While the NAS may seem like an investment, it can break and become worthless. Amazon Glacier doesn't have any hardware to maintain, but you get no resale out of the NAS and its monthly costs compound quickly. — Also, since Glacier can't run the additional software services that the NAS can (which you may want), you may need to pay extra for those services to be provided by a third-party while using the Glacier service alone.

Even with the cost of CrashPlan (an “unlimited” cloud-storage backup service) pegged at $60/year, you would be actively paying over $180/year more that that forever just to store 2TB on Amazon Glacier at their current fixed price structure. Every single year… Amazon Glacier costs the same until they lower their prices! You could instead just setup a NAS, back that up to CrashPlan, and in 3-5 years, you would be saving money each year by comparison. (and… even at that point, the NAS hardware can still be resold!)

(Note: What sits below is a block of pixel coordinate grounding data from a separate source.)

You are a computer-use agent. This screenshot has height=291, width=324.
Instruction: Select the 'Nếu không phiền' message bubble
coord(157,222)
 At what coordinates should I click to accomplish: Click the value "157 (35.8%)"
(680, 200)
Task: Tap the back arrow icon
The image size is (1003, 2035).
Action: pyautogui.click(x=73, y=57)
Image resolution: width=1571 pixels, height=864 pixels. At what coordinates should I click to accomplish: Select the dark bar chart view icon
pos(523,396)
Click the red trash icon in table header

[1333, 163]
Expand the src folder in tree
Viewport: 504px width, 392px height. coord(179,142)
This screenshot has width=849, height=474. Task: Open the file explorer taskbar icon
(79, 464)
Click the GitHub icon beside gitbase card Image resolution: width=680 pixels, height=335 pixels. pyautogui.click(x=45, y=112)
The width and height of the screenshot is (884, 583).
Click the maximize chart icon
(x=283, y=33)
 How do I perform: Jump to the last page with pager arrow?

Glacier vs. NAS cost graph (2TB storage)
As the chart demonstrates, after 2 or 3 years you'll hit a point at which your NAS hardware costs (combined with its residual resale value) will be below what you would have spent to store the same amount of data on Amazon Glacier. — From there, the NAS setup is a better value.

Even though a NAS can cost several hundred dollars upfront and require some configuration, you will eventually save money as long as Amazon keeps charging a fixed $0.01/GB per month for Glacier. Even enterprise-grade 1TB drives are currently only ~$0.10/GB upfront to purchase, and they pack a 5 year warranty. Since all of the hardware that you buy can eventually be resold, and you can always jump on Glacier at any point with little effort anyway, why not give the NAS setup a try instead?

Hacker bonus points: Raspberry Pi

Want something cheaper? You can put CrashPlan on a Raspberry Pi, and also make it into a NAS! — The performance will be more or less terrible for both features (compared to the multicore ARM performance of the Drobo 5N, for example), but hey… a Raspberry Pi computer costs just $35!

Raspberry Pi

If you like building stuff on your own… this could be a cool project for you. Good luck!